Investigating protein-protein interactions in live cells using bioluminescence resonance energy transfer.

作者信息

Deriziotis Pelagia, Graham Sarah A, Estruch Sara B, Fisher Simon E

机构信息

Language and Genetics Department, Max Planck Institute for Psycholinguistics.
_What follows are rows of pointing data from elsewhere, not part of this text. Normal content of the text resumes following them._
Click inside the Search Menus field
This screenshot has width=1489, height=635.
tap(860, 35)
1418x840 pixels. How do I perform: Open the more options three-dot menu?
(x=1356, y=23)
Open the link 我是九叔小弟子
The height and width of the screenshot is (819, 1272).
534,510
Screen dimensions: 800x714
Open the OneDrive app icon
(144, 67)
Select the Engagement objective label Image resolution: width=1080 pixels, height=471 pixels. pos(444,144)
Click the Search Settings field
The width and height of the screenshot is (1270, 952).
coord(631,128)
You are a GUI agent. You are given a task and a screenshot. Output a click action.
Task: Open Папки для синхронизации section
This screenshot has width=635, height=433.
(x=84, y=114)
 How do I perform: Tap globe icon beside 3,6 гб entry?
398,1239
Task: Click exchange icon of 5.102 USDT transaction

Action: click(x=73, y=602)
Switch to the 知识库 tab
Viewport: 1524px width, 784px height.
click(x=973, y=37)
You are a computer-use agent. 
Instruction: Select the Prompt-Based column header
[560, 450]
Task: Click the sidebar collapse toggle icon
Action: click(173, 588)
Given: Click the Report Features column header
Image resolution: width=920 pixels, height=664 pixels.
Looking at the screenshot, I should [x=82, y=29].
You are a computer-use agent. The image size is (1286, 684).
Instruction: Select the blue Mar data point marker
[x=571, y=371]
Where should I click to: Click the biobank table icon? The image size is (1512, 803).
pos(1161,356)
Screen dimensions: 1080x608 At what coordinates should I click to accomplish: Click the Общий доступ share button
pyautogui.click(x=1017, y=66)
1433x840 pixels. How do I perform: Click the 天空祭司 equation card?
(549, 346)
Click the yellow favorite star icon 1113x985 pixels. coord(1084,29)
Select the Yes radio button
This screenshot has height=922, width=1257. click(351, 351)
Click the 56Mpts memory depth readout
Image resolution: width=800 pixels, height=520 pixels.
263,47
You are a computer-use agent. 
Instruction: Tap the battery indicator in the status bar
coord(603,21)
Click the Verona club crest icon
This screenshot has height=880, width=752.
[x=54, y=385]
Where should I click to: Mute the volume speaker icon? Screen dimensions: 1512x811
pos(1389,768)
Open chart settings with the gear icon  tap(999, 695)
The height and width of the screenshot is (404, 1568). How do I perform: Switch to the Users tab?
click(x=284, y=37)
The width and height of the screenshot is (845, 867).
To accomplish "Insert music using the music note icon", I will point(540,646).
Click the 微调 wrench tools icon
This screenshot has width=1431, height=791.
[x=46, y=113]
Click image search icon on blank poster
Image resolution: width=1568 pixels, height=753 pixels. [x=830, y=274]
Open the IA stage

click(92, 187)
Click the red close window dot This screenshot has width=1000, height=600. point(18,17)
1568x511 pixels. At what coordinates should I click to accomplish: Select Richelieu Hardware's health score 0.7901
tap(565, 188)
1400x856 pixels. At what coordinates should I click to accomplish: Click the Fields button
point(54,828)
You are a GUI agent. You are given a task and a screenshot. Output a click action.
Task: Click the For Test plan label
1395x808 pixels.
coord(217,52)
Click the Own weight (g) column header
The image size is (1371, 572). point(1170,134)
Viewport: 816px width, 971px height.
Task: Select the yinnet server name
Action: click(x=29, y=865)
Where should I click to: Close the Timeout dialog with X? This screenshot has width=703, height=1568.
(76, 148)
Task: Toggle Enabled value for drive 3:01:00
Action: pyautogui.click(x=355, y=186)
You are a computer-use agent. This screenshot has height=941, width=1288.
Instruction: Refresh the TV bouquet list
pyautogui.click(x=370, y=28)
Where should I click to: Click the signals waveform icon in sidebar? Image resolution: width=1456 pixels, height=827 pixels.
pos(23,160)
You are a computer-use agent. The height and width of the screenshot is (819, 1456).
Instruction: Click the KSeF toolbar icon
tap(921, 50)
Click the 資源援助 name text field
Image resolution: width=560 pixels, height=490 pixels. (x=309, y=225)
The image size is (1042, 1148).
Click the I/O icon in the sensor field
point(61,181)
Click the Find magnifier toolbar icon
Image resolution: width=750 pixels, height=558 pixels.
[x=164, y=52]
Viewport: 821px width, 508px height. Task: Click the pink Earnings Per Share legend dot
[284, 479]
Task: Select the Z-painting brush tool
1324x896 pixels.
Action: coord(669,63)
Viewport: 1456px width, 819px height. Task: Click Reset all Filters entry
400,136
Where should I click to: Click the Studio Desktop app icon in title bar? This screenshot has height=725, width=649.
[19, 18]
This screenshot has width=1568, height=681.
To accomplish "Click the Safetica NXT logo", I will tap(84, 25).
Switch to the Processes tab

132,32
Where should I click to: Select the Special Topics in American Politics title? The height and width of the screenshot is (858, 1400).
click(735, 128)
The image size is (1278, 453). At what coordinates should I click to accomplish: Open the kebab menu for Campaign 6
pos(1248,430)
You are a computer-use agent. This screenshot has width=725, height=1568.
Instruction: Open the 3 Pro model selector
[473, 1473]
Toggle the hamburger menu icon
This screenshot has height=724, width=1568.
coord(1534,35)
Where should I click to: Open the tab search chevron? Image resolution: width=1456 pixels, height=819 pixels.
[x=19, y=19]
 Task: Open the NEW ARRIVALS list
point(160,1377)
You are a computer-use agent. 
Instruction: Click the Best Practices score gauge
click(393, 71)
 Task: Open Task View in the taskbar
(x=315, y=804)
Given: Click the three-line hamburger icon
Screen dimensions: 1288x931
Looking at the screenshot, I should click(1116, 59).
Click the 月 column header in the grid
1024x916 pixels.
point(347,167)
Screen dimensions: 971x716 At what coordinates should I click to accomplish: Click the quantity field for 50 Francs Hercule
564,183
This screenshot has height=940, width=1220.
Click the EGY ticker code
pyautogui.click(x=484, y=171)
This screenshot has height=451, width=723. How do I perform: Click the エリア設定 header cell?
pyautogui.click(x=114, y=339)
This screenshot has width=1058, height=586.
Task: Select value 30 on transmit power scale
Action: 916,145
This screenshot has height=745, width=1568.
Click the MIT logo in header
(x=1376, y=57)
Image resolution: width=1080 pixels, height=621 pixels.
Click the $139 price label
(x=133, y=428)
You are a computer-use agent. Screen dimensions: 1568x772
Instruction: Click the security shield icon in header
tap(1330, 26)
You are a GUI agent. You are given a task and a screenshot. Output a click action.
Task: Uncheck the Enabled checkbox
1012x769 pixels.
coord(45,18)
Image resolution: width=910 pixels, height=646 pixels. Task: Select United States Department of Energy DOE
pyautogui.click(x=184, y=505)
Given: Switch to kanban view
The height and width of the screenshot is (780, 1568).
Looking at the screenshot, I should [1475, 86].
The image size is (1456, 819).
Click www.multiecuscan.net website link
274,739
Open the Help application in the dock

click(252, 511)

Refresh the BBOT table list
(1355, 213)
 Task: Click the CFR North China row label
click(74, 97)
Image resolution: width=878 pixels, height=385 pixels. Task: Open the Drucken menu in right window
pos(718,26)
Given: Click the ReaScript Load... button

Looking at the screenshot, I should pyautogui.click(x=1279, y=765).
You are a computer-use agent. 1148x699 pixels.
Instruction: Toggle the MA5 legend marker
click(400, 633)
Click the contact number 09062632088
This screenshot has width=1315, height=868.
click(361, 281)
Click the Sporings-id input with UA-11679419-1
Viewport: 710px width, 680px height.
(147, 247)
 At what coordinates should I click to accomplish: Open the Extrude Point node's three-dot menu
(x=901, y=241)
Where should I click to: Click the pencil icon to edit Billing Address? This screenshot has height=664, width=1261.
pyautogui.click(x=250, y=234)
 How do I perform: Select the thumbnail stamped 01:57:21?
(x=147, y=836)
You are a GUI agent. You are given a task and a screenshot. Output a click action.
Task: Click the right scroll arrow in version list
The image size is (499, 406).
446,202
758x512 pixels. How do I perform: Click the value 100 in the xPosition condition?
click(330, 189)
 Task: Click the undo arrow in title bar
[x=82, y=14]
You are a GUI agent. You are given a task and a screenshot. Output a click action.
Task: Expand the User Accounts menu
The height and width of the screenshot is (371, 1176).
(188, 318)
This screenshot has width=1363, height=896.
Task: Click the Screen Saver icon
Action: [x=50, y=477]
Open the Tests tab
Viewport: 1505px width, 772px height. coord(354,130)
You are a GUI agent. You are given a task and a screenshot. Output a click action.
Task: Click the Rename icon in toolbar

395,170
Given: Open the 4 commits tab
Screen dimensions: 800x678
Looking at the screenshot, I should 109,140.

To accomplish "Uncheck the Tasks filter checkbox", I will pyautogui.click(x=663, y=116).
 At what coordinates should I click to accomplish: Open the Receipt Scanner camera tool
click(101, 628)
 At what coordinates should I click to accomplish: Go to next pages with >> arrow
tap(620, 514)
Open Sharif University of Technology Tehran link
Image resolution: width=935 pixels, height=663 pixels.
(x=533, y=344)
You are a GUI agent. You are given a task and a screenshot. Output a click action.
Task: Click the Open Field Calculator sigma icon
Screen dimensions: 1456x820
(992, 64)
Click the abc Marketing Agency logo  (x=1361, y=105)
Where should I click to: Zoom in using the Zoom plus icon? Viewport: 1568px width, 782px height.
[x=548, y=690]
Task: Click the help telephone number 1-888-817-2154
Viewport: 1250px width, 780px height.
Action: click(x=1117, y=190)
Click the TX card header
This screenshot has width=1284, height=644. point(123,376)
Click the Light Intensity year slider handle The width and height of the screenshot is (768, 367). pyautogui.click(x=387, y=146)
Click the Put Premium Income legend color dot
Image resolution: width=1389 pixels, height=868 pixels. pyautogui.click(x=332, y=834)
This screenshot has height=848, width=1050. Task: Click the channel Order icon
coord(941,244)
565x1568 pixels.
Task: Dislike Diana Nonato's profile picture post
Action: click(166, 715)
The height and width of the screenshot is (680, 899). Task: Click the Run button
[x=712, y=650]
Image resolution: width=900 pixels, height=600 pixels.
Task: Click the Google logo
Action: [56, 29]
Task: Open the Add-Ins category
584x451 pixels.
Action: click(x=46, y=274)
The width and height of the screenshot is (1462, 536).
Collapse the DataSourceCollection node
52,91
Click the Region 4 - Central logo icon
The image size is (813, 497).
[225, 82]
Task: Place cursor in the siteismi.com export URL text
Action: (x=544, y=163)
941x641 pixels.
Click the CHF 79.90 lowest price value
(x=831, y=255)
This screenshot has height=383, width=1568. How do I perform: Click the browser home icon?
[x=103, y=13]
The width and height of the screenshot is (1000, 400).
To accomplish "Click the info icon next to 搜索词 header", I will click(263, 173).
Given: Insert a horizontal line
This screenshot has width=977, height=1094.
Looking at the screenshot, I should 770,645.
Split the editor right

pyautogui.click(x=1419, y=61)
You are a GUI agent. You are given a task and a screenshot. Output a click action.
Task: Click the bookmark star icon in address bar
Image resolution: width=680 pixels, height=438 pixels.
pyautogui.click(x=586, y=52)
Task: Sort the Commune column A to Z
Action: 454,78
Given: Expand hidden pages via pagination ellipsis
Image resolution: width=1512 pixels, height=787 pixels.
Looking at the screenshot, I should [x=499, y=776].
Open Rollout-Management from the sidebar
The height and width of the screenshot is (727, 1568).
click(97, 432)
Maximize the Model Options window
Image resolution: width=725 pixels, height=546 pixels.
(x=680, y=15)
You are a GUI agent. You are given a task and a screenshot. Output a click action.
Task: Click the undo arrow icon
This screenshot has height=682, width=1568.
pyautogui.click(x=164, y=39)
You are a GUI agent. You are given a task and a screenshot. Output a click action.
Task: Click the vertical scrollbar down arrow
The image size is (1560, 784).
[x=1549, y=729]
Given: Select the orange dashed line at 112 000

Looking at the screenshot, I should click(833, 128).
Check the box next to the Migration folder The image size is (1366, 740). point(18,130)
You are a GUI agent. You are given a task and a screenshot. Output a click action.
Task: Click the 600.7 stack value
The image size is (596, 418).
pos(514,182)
Language and Genetics Department, Max Planck Institute for Psycholinguistics; Donders Institute for Brain, Cognition and Behaviour;

出版信息

J Vis Exp. 2014 May 26(87):51438. doi: 10.3791/51438.

Abstract

Assays based on Bioluminescence Resonance Energy Transfer (BRET) provide a sensitive and reliable means to monitor protein-protein interactions in live cells. BRET is the non-radiative transfer of energy from a 'donor' luciferase enzyme to an 'acceptor' fluorescent protein. In the most common configuration of this assay, the donor is Renilla reniformis luciferase and the acceptor is Yellow Fluorescent Protein (YFP). Because the efficiency of energy transfer is strongly distance-dependent, observation of the BRET phenomenon requires that the donor and acceptor be in close proximity. To test for an interaction between two proteins of interest in cultured mammalian cells, one protein is expressed as a fusion with luciferase and the second as a fusion with YFP. An interaction between the two proteins of interest may bring the donor and acceptor sufficiently close for energy transfer to occur. Compared to other techniques for investigating protein-protein interactions, the BRET assay is sensitive, requires little hands-on time and few reagents, and is able to detect interactions which are weak, transient, or dependent on the biochemical environment found within a live cell. It is therefore an ideal approach for confirming putative interactions suggested by yeast two-hybrid or mass spectrometry proteomics studies, and in addition it is well-suited for mapping interacting regions, assessing the effect of post-translational modifications on protein-protein interactions, and evaluating the impact of mutations identified in patient DNA.

摘要

基于生物发光共振能量转移(BRET)的检测方法为监测活细胞中的蛋白质-蛋白质相互作用提供了一种灵敏且可靠的手段。BRET是能量从“供体”荧光素酶向“受体”荧光蛋白的非辐射转移。在该检测方法最常见的配置中,供体是海肾荧光素酶,受体是黄色荧光蛋白(YFP)。由于能量转移效率强烈依赖于距离,BRET现象的观察要求供体和受体紧密相邻。为了检测培养的哺乳动物细胞中两种感兴趣蛋白质之间的相互作用,一种蛋白质表达为与荧光素酶的融合蛋白,另一种表达为与YFP的融合蛋白。两种感兴趣蛋白质之间的相互作用可能使供体和受体足够接近,从而发生能量转移。与其他研究蛋白质-蛋白质相互作用的技术相比,BRET检测灵敏,所需的实际操作时间和试剂很少,并且能够检测弱的、短暂的或依赖于活细胞内生化环境的相互作用。因此,它是一种理想的方法,用于确认酵母双杂交或质谱蛋白质组学研究提出的假定相互作用,此外,它还非常适合绘制相互作用区域、评估翻译后修饰对蛋白质-蛋白质相互作用的影响以及评估患者DNA中鉴定出的突变的影响。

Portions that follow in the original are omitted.